Elizabeth appreciated that Doc Bauer didn’t ask about her parents. With Nate in prison and Donna off somewhere sowing her drunken oats with whatever barfly would put her up and ply her with booze and cigarettes, her family history was not one of which Elizabeth was proud. Donna, after half-heartedly playing the role of single mother for a few years after Nate went to prison, had abandoned them for a boyfriend who didn’t like kids when Emmett was eighteen and Elizabeth thirteen. Emmett filed for and got legal custody of Elizabeth, but for a few years Donna periodically showed up and made their lives miserable until Emmett changed the locks. Donna’s screaming tirades trying to get back in only ended after Emmett filed a restraining order against her. She’d been banned from the Sled Dog Brewery, too, and as far as Elizabeth knew, she now spent most of her time in the dive bars on the industrial east side of town, where the booze was cheapest.

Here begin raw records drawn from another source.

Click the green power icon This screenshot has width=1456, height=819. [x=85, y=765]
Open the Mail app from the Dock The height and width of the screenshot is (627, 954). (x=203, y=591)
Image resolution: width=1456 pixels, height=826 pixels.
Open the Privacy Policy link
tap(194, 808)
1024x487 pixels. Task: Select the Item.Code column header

“Elizabeth, would you get me a glass of water?” Doc Bauer asked.

“Sure.”

While filling a glass from the tap, she looked out the kitchen window and caught sight of Jack shoveling the sidewalk in front of her house. Her heart swelled and her throat constricted, and suddenly she very much wanted to cry. Witnessing kindness did that to her sometimes. Outside it was still dark and bitterly cold, and she knew Jack had just gotten off an overnight shift … and yet he was shoveling her sidewalk so she wouldn’t have to.

While Emmett slept his life away on the couch, leaving other people to clean up his messes.

“Enough,” she whispered.

She’d had it with her brother. She filled a second glass of water, went back to the living room, handed one to the doctor, and without saying a word poured the other glass of water on Emmett’s head. He jolted upright and glared at her, but she glared right back.

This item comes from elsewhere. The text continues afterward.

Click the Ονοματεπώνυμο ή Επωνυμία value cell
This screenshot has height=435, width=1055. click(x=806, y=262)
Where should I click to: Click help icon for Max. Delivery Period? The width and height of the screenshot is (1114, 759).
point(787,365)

“I see his reflexes are all in order,” Doc Bauer said, amused.

“The doctor’s here to see you.” Elizabeth kept calm only because of the doctor’s presence. Otherwise, she would have yelled. “And you need to be to work by ten, so get up and shower once he’s done.”

Emmett worked in an entry-level position at CoCo’s Emporium, the trendy downtown grocery store. He’d only been hired by the store manager, a regular at the Sled Dog, as a favor to Elizabeth.

“I can’t work today, Lizzie Bean,” Emmett said as if the very suggestion was ridiculous. “I don’t think I can even move.”

“There’s a man out there shoveling our walkway,” she said, her finger shaking as she pointed in the direction of the front door. “I hope that embarrasses you as much as it embarrasses me. I’m done taking care of you, Emmett. I know I owe you for all the years you looked after me, but if you lose this job, you’re on your own. I must be enabling you, and I can’t do it anymore because it’s not doing either one of us any good.”

Something’s got to change, she thought. And that something is going to be me.

She turned and went back to the kitchen. She’d made a pot of coffee a couple of hours ago, half of which was still left, although tepid since the keep-hot plate had turned itself off. Deciding hardly-fresh coffee was better than no coffee, she asked Doc Bauer if he wanted some. He declined, saying he’d already had his fill, so she filled a sole mug and microwaved it, then added cream to mask the staleness.

She put her coat on and took her meager offering out to Jack.